People often advise young adults to save, but savings are stagnant, while investments have the potential to grow tenfold. There are many benefits to investing your extra funds instead of spending them.
Here are some of the reasons why you should invest your money while you’re still in your 20s:
1. You still have fewer needs than wants
During your twenties, you have lesser bills to pay. If you’re still residing with your parents or you are unmarried, you have the benefit of having extra money. You might be tempted to buy the latest gadgets or go on a trip instead of letting that extra cash grow. Investment is a better option than the choices mentioned above.
You can check out the Stratford Management Inc reviews of investing opportunities for beginners and young adults. The great thing about entrusting your hard-earned money to tenured professionals is that they will know what to do, and where to invest.
2. The power of compound interest
There are fixed investments that allow you to earn a certain percentage over time. To illustrate this, imagine that you’re investing $500 in a company that gives you a 30% annual return at the start of your twenties. After a year, you get $650; after two years, you will have $845; in the fifth year, you will have made over three times your initial investment at $1,857.

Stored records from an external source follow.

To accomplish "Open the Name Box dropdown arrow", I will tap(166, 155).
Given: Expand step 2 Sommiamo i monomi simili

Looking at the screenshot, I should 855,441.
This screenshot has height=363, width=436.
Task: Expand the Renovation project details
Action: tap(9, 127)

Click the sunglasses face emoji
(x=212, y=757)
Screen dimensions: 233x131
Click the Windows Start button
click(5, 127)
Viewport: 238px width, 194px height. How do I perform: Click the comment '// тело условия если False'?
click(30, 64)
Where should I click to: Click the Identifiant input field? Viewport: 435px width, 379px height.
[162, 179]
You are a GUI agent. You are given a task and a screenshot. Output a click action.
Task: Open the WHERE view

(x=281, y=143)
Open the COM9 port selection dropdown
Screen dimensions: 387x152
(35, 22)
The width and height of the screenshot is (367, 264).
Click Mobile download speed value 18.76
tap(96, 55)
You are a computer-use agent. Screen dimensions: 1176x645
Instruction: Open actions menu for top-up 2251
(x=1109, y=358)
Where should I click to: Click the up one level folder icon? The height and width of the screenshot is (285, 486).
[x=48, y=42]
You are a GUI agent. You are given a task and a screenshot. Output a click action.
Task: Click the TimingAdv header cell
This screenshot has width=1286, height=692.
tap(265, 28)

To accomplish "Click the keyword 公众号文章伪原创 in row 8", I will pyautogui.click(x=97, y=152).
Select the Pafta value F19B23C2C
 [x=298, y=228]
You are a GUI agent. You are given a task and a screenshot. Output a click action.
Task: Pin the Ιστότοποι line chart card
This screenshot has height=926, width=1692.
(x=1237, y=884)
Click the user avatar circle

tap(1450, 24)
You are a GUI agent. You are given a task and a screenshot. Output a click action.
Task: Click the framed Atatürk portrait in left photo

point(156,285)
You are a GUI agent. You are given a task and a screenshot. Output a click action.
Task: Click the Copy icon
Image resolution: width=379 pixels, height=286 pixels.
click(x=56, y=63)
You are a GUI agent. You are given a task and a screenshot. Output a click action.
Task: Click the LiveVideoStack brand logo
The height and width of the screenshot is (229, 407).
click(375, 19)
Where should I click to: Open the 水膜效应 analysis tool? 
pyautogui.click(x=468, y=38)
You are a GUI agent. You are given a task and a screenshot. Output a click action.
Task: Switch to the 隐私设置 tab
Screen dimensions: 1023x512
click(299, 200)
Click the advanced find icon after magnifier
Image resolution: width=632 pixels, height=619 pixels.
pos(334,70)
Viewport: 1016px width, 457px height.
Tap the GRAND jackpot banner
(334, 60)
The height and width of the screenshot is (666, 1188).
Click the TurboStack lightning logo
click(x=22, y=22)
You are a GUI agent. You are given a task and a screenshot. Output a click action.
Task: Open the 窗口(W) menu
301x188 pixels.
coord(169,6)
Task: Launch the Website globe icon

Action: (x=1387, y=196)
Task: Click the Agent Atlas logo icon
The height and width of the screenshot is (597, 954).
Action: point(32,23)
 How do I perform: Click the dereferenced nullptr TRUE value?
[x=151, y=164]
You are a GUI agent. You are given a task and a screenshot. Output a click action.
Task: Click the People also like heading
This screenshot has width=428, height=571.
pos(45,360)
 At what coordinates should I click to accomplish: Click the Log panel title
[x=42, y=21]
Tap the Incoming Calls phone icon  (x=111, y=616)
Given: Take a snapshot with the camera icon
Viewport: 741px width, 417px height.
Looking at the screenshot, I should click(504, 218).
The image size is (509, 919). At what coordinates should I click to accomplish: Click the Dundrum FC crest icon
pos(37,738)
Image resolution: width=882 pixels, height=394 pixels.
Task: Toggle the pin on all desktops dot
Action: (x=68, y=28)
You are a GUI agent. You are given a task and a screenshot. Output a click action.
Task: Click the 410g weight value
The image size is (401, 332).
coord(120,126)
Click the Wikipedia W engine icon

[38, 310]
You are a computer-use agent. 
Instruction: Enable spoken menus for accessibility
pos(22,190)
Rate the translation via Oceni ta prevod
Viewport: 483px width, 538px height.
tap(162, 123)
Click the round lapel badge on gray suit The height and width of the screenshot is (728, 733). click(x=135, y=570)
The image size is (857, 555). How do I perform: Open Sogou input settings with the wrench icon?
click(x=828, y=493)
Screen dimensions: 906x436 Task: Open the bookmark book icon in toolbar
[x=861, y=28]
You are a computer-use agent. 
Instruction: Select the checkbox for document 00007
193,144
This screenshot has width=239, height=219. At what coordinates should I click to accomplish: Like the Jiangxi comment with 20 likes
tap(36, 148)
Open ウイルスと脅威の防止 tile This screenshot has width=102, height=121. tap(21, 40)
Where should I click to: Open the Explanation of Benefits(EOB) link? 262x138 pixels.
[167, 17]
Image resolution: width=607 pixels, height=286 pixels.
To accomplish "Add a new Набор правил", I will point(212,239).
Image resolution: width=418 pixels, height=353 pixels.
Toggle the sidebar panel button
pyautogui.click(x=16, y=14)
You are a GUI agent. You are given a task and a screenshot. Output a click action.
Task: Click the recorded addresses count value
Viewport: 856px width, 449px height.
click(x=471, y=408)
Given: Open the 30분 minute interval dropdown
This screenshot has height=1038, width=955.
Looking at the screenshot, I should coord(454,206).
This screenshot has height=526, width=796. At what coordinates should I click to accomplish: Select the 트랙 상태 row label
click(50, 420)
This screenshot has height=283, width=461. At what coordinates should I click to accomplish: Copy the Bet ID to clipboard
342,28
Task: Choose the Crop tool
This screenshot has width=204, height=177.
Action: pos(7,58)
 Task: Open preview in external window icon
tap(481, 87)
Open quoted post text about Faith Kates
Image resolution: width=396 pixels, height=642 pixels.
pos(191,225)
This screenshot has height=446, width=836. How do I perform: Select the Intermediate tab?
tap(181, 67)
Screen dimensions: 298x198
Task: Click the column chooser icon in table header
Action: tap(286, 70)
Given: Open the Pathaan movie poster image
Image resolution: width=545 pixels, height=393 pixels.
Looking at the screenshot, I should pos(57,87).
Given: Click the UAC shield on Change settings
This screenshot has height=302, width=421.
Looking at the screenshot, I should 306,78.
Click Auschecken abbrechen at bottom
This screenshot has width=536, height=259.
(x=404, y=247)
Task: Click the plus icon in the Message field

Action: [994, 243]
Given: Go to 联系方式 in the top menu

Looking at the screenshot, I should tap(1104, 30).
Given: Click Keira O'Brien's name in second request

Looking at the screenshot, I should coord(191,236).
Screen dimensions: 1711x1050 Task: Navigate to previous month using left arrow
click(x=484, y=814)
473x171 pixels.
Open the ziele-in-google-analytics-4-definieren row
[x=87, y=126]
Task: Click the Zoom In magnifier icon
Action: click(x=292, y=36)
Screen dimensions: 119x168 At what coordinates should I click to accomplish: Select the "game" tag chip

If you don’t touch your money for ten years, you will make $6,893 by the time you’re 30. You get a profit of $6,393 from your initial $500 with an annual compounded interest of 30% for a decade.
3. Successful investments will allow you to retire early
One motivation for investing in your twenties is that you can earn enough money to stop working in your forties or fifties. Like planting a seed, you can let your investment grow on its own until you need to reap its profits. Isn’t it exciting to think that you will get enough money to retire by investing while you’re still young?
Set a goal and slowly work your way towards it. You can even aim as high as $10 million if you think that you need it’s enough money to retire on. The important thing is that you are smart about your investment choices, and you’re not afraid to rely on experts when necessary.
Financial literacy is a vital asset to equip yourself, and you should start in your twenties, an age when you have lesser worries. Prioritize and diversify your investments so that you can adjust your portfolio accordingly. There are many financial firms available if you’re looking for professionals to help you with finances.